O evento é realizado em conjunto pelo Centro Avançado EESC de Apoio à Inovação (EESCIn), pelo Núcleo de Empreendedorismo da USP São Carlos (NEU-SC), pela Semana da Integração da Engenharia Elétrica (SIEEL) e pela Semana da Engenharia Ambiental (SEA).

SancaThon e os desafios da mobilidade urbana

A SancaThon foi criada em 2018 com o objetivo de incentivar o desenvolvimento de ideias tecnológicas e novos modelos de negócio para solucionar problemas sociais. O objetivo é fomentar o empreendedorismo universitário, fazendo com que os estudantes tenham contato com novas ferramentas e possam colocar em prática o que aprendem em sala de aula.


Em 2018, a proposta foi desafiar os participantes a criarem alternativas para problemas presentes no dia a dia dos habitantes de São Carlos. Já em 2019, a competição buscou soluções para modernizar a agricultura no Brasil. Nesses dois anos, os encontros foram realizados de forma presencial, mas em 2020 a maratona precisou se adaptar frente à pandemia do novo coronavírus. O lado positivo foi que, com o formato online, o evento alcançou quase 500 participantes, de 127 cidades de 22 estados do Brasil, além de competidores de outros países, como Itália, Argentina e Portugal.


No ano passado, a maratona desafiou os participantes a pensarem em soluções para ajudar bares e restaurantes, um dos setores mais impactados pela necessidade de isolamento social. Quem levou o terceiro lugar foi a equipe Hort-e, com a criação de um aplicativo que permite a compra coletiva de insumos entre restaurantes e produtores hortifrutigranjeiros. A ideia do grupo foi minimizar custos de logística e perdas de produção, garantindo que os alimentos cheguem com mais qualidade e de forma mais rápida ao destino final.


Rafael Montanhez, gestor comercial e integrante da equipe na época, conta como a maratona ajudou o time a alçar voos maiores após o evento. segundo ele, a SancaThon foi um verdadeiro berço para a Hort-e. A equipe se conheceu durante o evento e, com o apoio dos mentores, idealizamos uma solução inovadora que é a conexão entre pequenos produtores rurais e empreendedores de alimentação através de compras coletivas.

“A conquista do terceiro lugar nos deu uma visibilidade incrível, permitindo realizar o sonho de fundar uma startup que ajuda, de verdade, a fomentar o comércio local e a transformar setores tão carentes em recursos. Hoje, pouco mais de um ano após o evento, já passamos por um processo de aceleração e estamos para lançar no mercado, agora em setembro, a versão definitiva da plataforma. Nada disso aconteceria se não fosse a participação na SancaThon, um prato cheio para quem tem apetite por inovação.” Rafael Montanhez

Autorreforma e mobilidade urbana

Em sua proposta de Autorreforma do programa partidário, o PSB destaca a importância do investimento em tecnologia para a melhora do transporte público brasileiro.

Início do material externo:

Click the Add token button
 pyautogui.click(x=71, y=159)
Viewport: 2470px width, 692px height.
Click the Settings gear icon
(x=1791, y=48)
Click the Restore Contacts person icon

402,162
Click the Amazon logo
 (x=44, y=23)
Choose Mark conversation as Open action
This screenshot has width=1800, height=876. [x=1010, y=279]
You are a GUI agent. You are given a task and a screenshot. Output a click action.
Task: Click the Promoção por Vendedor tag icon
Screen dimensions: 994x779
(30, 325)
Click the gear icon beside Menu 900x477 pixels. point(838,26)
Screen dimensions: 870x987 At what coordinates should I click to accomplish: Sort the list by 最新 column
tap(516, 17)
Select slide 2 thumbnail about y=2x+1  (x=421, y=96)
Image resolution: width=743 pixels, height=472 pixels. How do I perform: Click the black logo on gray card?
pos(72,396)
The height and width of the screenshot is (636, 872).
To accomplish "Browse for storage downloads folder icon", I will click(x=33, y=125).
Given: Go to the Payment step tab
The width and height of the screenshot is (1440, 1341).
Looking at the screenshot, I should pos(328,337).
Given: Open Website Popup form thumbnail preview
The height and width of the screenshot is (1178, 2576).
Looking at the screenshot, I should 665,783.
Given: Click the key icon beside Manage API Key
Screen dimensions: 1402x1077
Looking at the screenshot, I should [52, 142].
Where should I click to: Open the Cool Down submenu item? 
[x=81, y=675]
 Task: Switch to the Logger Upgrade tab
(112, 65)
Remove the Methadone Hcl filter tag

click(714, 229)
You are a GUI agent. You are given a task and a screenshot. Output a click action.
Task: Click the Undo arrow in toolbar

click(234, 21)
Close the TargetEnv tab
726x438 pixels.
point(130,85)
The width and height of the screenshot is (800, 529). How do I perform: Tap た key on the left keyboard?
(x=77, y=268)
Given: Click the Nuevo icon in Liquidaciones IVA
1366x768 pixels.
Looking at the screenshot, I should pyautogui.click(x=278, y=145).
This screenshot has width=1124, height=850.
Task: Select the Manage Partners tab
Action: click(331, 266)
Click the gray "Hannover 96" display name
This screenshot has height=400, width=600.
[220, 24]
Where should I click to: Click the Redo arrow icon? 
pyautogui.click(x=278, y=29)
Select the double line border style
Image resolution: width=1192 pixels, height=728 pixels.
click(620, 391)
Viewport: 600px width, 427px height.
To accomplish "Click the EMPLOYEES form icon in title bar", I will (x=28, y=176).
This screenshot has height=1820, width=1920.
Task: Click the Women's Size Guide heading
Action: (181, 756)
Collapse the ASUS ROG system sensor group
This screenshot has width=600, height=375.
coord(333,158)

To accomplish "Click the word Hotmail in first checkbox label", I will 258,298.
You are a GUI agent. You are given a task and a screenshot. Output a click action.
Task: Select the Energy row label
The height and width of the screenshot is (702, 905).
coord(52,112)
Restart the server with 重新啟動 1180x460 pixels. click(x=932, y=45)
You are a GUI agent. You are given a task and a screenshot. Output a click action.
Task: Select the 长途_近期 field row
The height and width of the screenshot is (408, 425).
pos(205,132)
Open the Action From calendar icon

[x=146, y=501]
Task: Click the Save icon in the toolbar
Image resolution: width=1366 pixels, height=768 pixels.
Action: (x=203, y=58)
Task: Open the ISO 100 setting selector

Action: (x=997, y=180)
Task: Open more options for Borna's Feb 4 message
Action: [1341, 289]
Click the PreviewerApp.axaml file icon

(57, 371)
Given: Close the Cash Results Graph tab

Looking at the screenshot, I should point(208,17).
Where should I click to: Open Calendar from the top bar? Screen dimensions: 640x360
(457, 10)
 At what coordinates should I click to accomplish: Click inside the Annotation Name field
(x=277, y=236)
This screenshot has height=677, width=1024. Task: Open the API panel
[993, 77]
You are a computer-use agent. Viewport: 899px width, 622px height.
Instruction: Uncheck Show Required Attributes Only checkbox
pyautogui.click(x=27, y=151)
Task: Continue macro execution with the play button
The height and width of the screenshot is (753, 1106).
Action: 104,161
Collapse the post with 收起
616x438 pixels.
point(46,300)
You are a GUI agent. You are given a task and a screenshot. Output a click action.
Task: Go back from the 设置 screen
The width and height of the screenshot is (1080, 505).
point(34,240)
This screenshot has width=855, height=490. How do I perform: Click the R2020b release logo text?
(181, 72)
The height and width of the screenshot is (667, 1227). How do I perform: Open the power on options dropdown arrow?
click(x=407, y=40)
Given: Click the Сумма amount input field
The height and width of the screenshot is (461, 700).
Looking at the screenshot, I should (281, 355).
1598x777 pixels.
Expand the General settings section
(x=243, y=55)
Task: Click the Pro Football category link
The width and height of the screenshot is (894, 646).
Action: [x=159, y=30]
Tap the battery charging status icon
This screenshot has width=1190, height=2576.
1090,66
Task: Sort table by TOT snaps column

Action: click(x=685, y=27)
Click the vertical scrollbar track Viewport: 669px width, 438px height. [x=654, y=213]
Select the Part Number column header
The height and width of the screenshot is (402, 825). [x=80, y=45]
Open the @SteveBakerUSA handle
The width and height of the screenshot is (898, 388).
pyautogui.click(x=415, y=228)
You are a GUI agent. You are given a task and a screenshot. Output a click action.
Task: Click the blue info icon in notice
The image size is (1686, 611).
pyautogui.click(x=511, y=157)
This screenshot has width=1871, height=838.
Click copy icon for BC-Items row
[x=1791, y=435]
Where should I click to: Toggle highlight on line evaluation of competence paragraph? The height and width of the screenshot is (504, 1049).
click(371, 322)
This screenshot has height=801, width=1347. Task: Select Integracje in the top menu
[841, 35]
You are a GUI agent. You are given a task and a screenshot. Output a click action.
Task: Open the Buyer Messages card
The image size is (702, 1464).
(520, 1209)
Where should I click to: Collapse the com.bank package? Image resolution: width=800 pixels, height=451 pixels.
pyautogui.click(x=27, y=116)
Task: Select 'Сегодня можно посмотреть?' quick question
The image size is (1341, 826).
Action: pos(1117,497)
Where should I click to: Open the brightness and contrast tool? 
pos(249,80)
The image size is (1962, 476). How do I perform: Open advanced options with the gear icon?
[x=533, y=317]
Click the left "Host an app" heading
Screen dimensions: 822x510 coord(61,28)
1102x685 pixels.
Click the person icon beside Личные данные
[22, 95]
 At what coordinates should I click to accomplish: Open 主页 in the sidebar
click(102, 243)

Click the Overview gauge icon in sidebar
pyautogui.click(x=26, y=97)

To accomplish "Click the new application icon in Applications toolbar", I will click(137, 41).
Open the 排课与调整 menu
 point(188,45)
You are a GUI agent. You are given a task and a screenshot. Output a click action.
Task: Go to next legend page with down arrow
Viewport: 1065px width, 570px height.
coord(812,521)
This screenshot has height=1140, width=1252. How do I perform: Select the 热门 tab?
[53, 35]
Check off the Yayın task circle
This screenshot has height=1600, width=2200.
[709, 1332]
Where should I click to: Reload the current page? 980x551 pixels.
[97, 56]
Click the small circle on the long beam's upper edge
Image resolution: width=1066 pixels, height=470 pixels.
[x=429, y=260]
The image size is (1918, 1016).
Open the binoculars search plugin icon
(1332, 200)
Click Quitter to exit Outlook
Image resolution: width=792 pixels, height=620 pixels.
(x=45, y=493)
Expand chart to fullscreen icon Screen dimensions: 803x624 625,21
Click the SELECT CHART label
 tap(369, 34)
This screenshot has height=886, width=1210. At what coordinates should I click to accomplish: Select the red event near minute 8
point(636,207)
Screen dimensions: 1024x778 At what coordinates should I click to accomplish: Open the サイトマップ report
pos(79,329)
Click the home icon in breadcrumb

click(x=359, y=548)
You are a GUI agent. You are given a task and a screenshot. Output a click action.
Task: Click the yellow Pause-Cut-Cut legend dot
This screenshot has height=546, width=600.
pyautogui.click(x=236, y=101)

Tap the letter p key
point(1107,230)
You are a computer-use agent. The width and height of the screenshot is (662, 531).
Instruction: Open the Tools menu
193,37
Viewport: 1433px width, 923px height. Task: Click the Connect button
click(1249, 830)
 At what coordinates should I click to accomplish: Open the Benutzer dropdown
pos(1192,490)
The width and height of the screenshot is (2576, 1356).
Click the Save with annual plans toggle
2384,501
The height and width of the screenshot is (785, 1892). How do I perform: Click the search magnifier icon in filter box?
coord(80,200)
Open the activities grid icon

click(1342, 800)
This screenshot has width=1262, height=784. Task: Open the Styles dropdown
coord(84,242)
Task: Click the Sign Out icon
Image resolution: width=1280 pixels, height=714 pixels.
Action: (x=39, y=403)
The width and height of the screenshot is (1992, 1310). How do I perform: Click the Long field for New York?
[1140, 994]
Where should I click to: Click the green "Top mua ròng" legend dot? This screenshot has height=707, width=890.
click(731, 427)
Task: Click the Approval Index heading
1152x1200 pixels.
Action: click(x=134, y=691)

“O direito à mobilidade urbana constitui outro desafio prioritário, na agenda das políticas públicas. O PSB entende que os espaços das vias públicas devem ser destinados com ênfase para o transporte público. Defende a inversão de prioridade quanto aos usos de tráfego.” Autorreforma PSB

O PSB entende como de fundamental importância conceber estratégias consistentes na definição das políticas relacionadas à execução dos serviços de mobilidade urbana nos territórios das Regiões Metropolitanas brasileiras. Os limites dos municípios não podem e não devem ser os limites para o planejamento, a construção da infraestrutura e prestação dos serviços. É preciso conceber instituições que tenham capacidade de gestão, a participação obrigatória do Estado e de todos os municípios que integram a Região Metropolitana.


Segundo os socialistas, uma cidade criativa também inova na mobilidade urbana combinando transportes públicos coletivos e individuais e transformando estações de transbordo em áreas de atividade econômica.